To install DeepBayes:

$ cd <deep_learning_directory>
$ git clone https://github.com/ahill187/DeepBayes.git

Tests - Toy Model

The DeepBayes model uses W recoil variables to reconstruct the W momentum. To test the model, however, we used Gaussian data. Please see for more information.

Running Toy Model

There are two files in the toy_model folder: model.py and model_bins.py. The first uses Gaussian distributions with equal binwidths, while the second uses variant binwidths with equal events (quantiles).

cd <deep_learning_dir>/DeepBayes
python toy_model/model.py

or

cd <deep_learning_dir>/DeepBayes
python toy_model/model_bins.py

Wait for the prompt for you to input your settings. It will ask for a Plotting Directory; if you specify a full path, it will put the plots in the specified folder. If you specify a single name, it would create that folder in the parent directory.

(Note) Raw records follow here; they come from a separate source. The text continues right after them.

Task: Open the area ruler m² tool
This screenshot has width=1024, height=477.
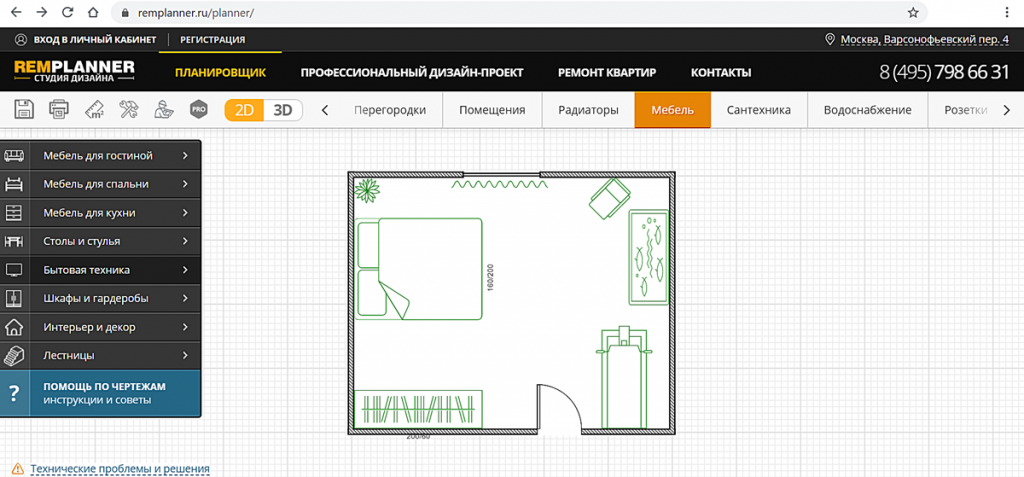Action: tap(94, 109)
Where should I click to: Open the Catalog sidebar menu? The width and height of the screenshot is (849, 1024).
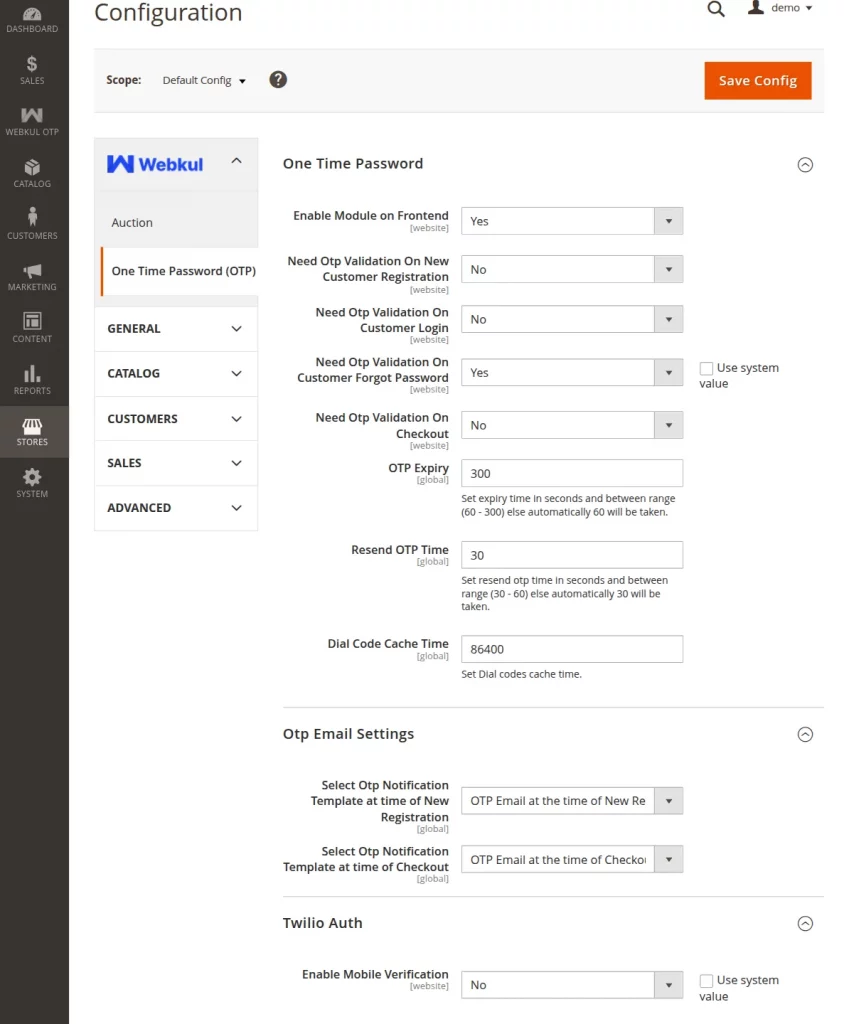32,170
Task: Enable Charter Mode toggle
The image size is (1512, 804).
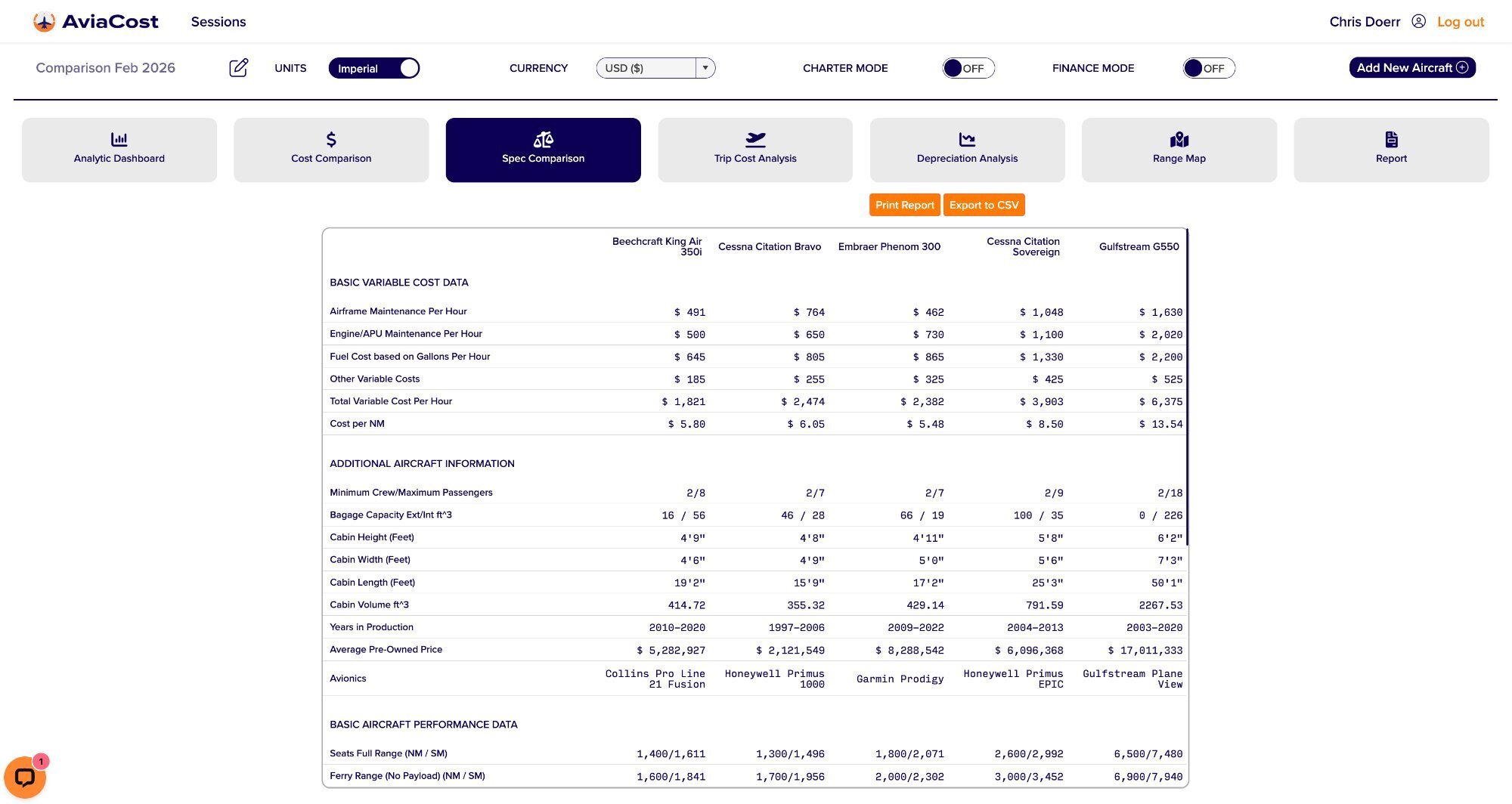Action: (968, 68)
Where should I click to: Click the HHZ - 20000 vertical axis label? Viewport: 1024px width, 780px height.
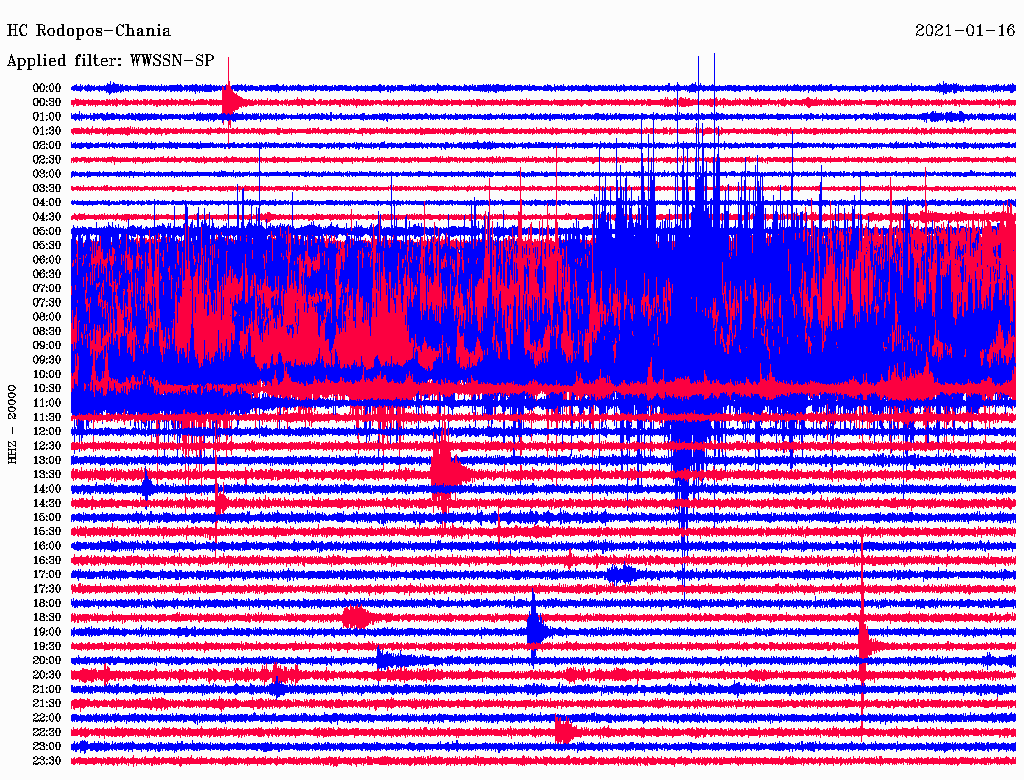(x=13, y=423)

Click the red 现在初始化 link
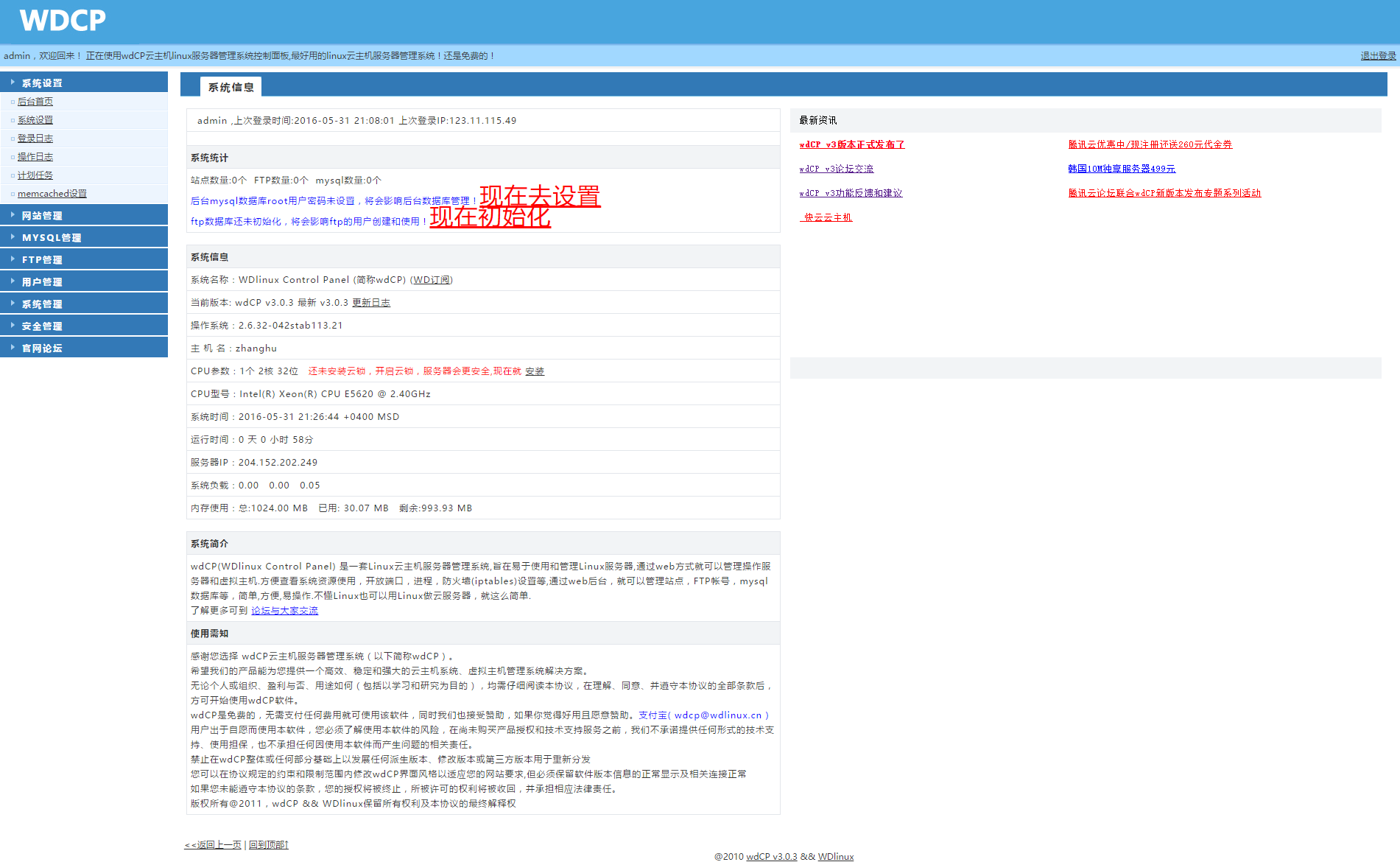point(490,217)
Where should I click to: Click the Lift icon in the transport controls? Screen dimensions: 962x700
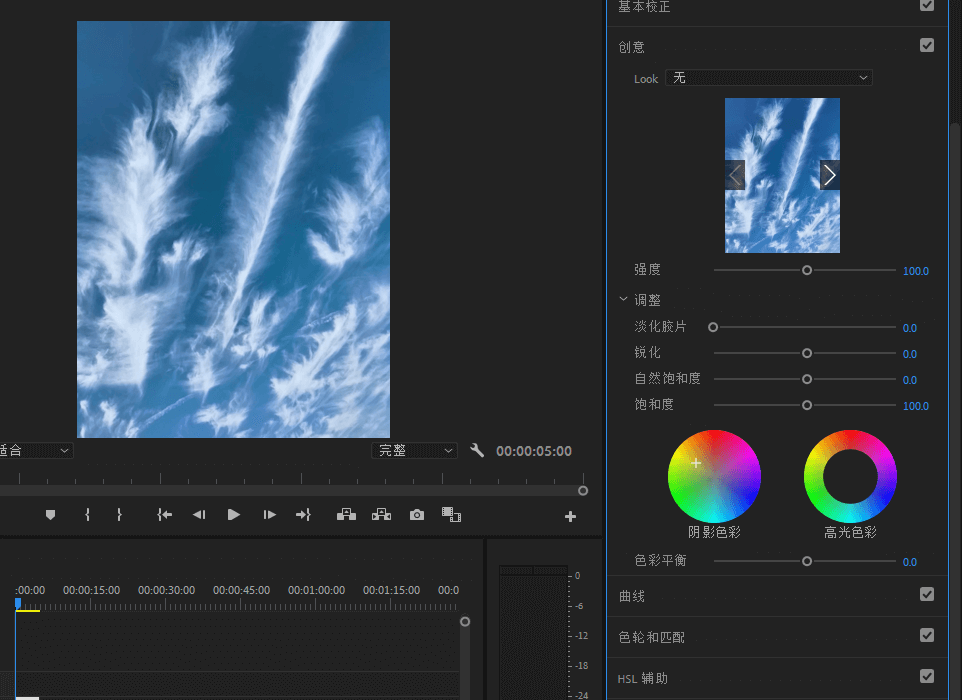pos(345,514)
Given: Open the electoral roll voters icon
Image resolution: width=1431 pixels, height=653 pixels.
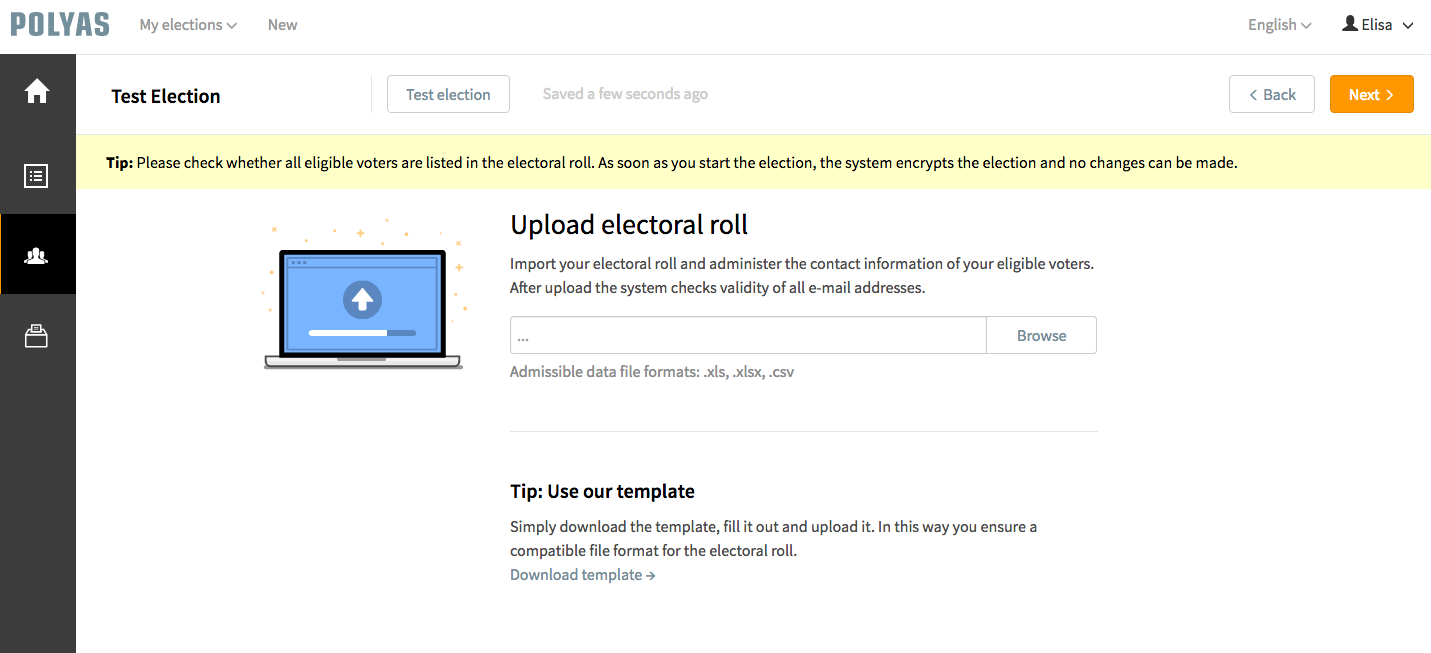Looking at the screenshot, I should tap(36, 255).
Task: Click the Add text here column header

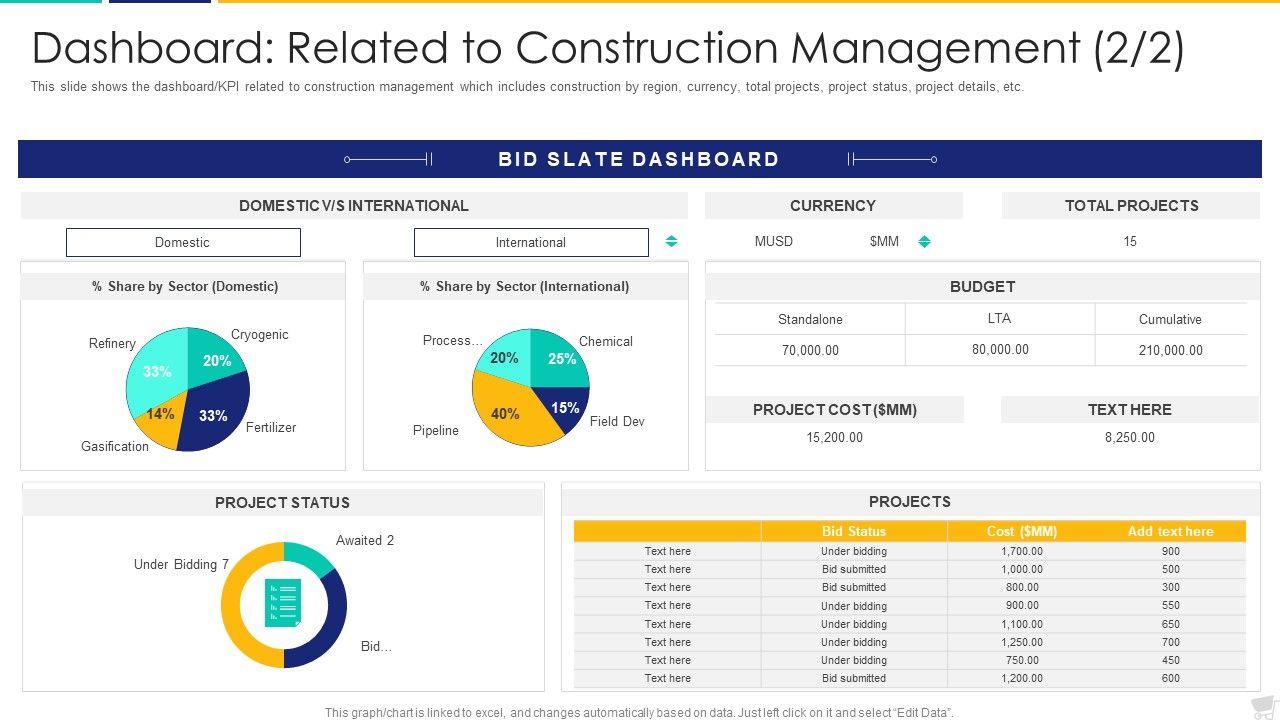Action: click(x=1170, y=531)
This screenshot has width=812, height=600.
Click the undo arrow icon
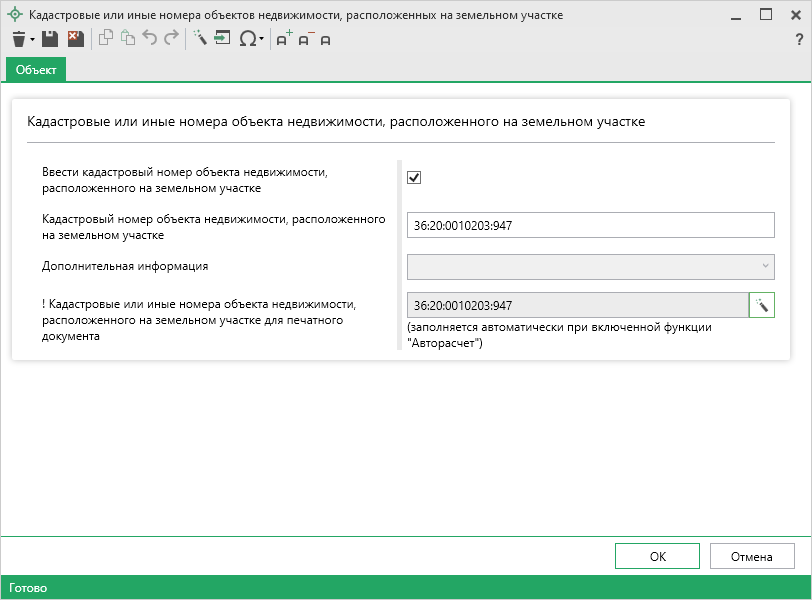tap(150, 39)
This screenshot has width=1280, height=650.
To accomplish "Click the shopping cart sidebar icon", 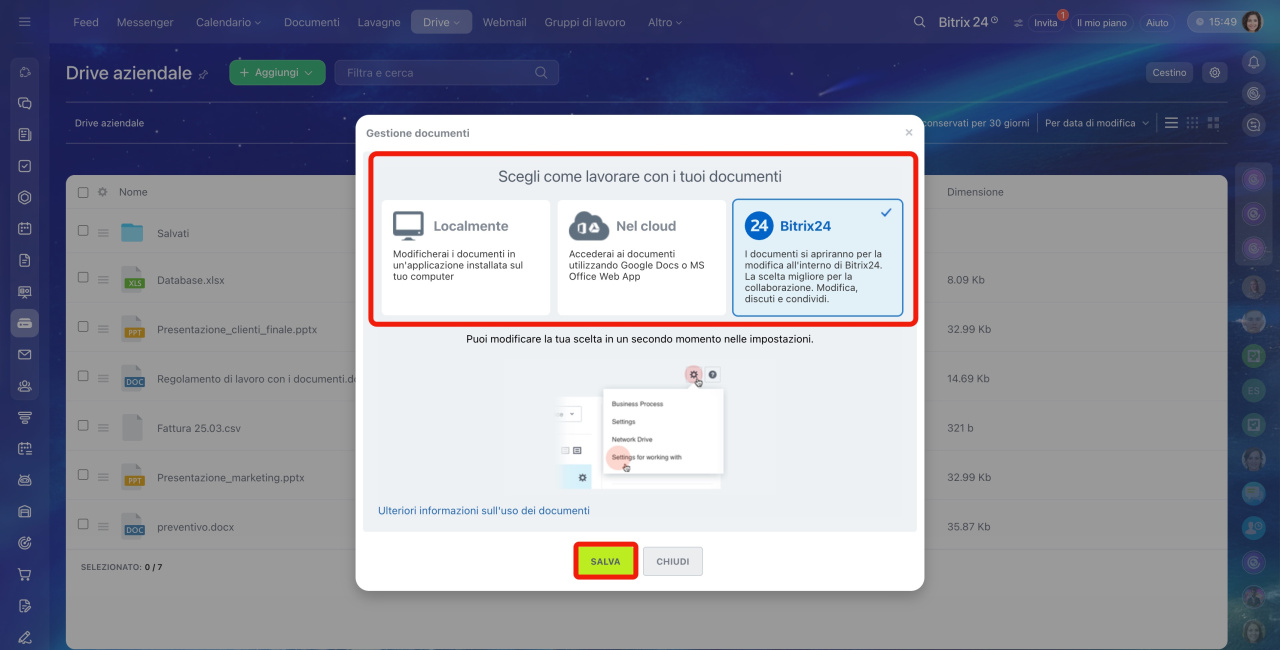I will (x=25, y=574).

The next prompt will ask if you would like to use the default settings. If you choose "Y", the model will use the default settings of:

15000 training epochs for the initial DNN training
1000 epochs for each Bayesian iteration
30 iterations of Bayesian unfolding

Depending on the speed of your computer, this should take between 10 - 60 minutes to run.

Plots

You can view the plots in the plotting directory specified previously.

Combined Plots

These plots show the unfolded training data, unfolded testing data, and the prediction.

Training Plots

These plots are to verify how well the initial model performed on the training data, and to monitor how the predictions change with the reweighting. They show the smeared training data, the unfolded training data, and the prediction for the training data.

Testing Plots

These plots show how well the model is performing on new data. They show the smeared testing data, the unfolded testing data, and the prediction for the testing data.

Score

The Score.png plot shows the loss for each iteration.

Running the Model

  1. The first time you run the model, you will need to edit the directories in the file DeepBayes/deep_bayes/runRecoilRegression_AH.sh. At the top of the file, there are variables called TRAINPATH and DEEPBAYES.
TRAINPATH = <deep_learning_directory>/DeepML
DEEPBAYES = <deep_learning_directory>/DeepBayes
  1. The first time you train the model, you will need to convert the ROOT trees to Python:
$ cd <deep_learning_dir>/DeepML
$ sh <deep_learning_dir>/DeepBayes/deep_bayes/runRecoilRegression_AH.sh -r convert -m <num> -i <deep_learning_dir>/DeepML/data/recoil_file_list.txt -w <output_directory>

Here "convert" specifies that we want to convert the trees. The variable should be an integer, and specifies the model number to be used for Keras. The model numbers are defined in the file DeepBayes/deep_bayes/settings.py, and the models are described in DeepBayes/deep_bayes/dnn_models.py. The "recoil_file_list.txt" is a text file containing the names of the ROOT files to convert, to be accessed via the CERN network. The <output_directory> is the directory where the results will be.

  1. Train the neural network.
$ cd <deep_learning_directory>/DeepML
$ sh <deep_learning_dir>/DeepBayes/runRecoilRegression_AH.sh -r train -m <num> -i <deep_learning_dir>/DeepML/data/recoil_file_list.txt -w <output_directory>

This is the same as converting the ROOT trees, except that you need to set "-r train" instead of "-r convert".